|Benefits of a Homeschool Support Group|
Although an estimated 2 million American children are now being homeschooled, with that number rising by 15 percent each year, homeschooling is not so common that you’re likely to find another family living right next door. However, fellow homeschoolers are apt to be closer than you think!
If you want to make new friends, seek support in your education efforts and give your children a chance to make some homeschooling friends, then you need to join a support group. Take a look at the benefits of joining a homeschool support group for parents and children.
Homeschool support groups provide parents and children with the opportunity to make new friends. As you get to know others in a support group, you may find that you have more in common than just homeschooling. Indeed, both children and adults can make lifelong friends in their local support group. That alone is reason enough for joining!
Homeschool support groups encourage relationships between all age groups. As a result, homeschoolers are comfortable with and learn to get along with toddlers, adolescents, teens and even other adults and the elderly, all from varying levels on the socio-economic ladder. Socialization is just as important for children as academics are, and homeschool support groups provide a wonderful opportunity for socialization.
In addition, local homeschool support groups can offer both playtime and structured activities that appeal to a wide variety of ages. During play, children learn valuable skills, such as how to share, take turns and role-play. Engaging in crafts or other structured activities provides other equally valuable skills.

■ **Data shown**
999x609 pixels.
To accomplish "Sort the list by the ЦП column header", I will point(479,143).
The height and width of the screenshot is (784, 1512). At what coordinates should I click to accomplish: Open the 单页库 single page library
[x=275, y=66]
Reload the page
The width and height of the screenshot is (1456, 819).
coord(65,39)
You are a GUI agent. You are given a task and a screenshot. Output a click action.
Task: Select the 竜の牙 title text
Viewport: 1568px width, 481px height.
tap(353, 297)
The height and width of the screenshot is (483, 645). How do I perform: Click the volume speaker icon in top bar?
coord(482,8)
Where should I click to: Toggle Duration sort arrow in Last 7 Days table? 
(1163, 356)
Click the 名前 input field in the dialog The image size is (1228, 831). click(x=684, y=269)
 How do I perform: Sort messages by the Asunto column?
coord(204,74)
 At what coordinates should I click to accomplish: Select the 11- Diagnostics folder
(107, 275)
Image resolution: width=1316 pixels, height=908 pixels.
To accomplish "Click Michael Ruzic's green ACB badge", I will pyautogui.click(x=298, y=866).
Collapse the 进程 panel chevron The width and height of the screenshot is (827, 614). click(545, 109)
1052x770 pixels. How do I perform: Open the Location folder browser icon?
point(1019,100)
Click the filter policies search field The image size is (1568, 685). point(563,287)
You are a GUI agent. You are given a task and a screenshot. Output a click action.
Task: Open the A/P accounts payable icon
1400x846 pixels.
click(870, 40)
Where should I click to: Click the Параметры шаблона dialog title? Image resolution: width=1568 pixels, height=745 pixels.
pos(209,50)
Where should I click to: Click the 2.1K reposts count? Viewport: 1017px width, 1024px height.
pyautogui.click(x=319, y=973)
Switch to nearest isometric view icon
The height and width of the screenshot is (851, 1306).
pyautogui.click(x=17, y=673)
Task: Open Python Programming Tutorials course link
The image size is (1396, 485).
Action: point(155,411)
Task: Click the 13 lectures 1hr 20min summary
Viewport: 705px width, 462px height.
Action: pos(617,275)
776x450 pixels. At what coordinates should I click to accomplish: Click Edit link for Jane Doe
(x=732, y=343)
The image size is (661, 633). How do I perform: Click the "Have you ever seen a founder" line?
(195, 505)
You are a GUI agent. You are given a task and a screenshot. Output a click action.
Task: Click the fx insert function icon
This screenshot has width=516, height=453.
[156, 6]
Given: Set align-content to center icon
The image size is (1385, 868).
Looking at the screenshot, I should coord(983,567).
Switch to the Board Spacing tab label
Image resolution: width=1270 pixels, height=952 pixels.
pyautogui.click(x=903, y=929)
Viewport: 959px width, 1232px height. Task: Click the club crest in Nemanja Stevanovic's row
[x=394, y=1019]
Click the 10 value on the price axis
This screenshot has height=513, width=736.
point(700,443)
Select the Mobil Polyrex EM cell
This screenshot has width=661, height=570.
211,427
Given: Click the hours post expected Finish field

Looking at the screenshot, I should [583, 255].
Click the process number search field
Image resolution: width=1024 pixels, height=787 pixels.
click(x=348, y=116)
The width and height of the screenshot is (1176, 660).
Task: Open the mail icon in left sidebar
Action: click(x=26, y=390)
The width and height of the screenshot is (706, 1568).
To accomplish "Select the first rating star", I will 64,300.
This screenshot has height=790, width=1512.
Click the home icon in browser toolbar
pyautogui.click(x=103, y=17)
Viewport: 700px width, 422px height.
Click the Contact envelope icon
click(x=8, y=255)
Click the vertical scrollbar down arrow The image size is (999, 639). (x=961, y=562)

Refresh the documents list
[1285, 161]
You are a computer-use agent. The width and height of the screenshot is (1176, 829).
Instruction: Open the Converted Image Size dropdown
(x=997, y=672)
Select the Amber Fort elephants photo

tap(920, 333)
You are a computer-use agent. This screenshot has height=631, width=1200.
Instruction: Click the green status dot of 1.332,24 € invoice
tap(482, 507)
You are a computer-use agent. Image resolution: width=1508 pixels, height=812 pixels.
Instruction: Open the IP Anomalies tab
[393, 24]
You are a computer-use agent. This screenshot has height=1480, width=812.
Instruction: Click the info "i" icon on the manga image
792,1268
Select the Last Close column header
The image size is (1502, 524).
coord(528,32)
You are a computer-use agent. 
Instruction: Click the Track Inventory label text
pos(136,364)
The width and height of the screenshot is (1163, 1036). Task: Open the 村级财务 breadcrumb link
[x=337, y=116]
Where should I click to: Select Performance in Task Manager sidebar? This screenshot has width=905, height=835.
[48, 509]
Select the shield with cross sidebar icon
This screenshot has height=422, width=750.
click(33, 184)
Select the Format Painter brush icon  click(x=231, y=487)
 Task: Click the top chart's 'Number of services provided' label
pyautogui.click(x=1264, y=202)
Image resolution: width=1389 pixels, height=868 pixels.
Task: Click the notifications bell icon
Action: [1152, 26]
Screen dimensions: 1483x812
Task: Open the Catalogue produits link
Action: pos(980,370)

■ **Objective**
Summarize the passage above on homeschool support groups in two sentences.

■ **Finished task**
Although homeschooling is not common enough that another homeschooling family is likely to live next door, joining a homeschool support group lets parents and children make new friends, some of them lifelong, and find support in their education efforts. These groups encourage relationships across all age groups, which aids socialization, and they offer playtime and structured activities through which children learn valuable skills such as sharing and taking turns.